Mark Wooding mdw at distorted.org.uk
Mon Jan 19 21:32:28 EST 2009


Steven D'Aprano <steven at REMOVE.THIS.cybersource.com.au> writes:

> There's a practical reason too. You create a new Foo instance, mutate
> it with the augmented assignment operator, and then a tenth of a
> millisecond later the garbage collector throws it away because it has
> a reference count of zero.

Only in this specific example.  A function can easily return a
well-known object, which it's sensible to mutate.

Besides,

        class mumble (object): pass
        mumble().foo = 1

is accepted without fuss, and is just as useless.

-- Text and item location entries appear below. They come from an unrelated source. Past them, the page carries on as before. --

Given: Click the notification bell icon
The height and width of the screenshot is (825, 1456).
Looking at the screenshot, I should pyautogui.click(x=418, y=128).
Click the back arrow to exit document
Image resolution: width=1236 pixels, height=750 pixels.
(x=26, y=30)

I think I see the confusion here.

  * Python assignment (`=') is fairly simple.  The left-hand side is
    analyzed syntactically: if it's a plain name then the variable it
    denotes is modified; otherwise an appropriate method is invoked to
    mutate some object.

  * Python augmented-assignment (`+=', for example) is inconsistent.
    Depending on what type of object the left-hand side evaluates to, it
    may /either/ mutate that object, /or/ assign a new value to the
    expression.

What do I mean?  Well, consider this function.

        def assg(x, y):
          x = y

Under no circumstances does calling this function have any effect (other
than wasting time and memory).  But:

        def aug(x, y):
          x += y

Calling this function might or might not have an observable effect,
depending on the type of x.  For example,

        x = 5
        aug(x, 3)

is useless, but

        x = [1, 2, 3]
        aug(x, [4])

is not.

The `aug' function can be used to bypass the syntactic restriction on
augmented assignment, where it makes sense:

  aug(func(), 17)

is always syntactically valid, and may or may not be useless depending
on the type of thing returned by `func'.

The Python language refuses to let the programmer write something which
is (a) possibly meaningful, and (b) possibly useful because augmented
assignment inherits the syntactic restriction of simple assignment that
the left-hand side expression designate a `place' -- i.e., one of the
things that there's a rule for assigning to, e.g., VAR, EXPR[INDEX],
EXPR.ID -- because it /might/ need to perform such an assignment, though
it might not.

My personal view is that augmented-assignment operators which work by
mutation rather than assignment (e.g., `+=' on lists, rather than `+='
on numbers) are one of Python's least pleasant warts.  But if they're
going to exist then I think

        list() += [1]

ought to be valid syntax, since semantically it's actually clear what it
should do (namely, construct a fresh empty list, append a `1' to it, and
then throw the whole thing away).  Of course,

        tuple() += 1,

is still meaningless, and ought to be an error.  Of course, this removes
a static error-check, but if we were petty about getting all our errors
at compile time we wouldn't be writing in Python in the first place.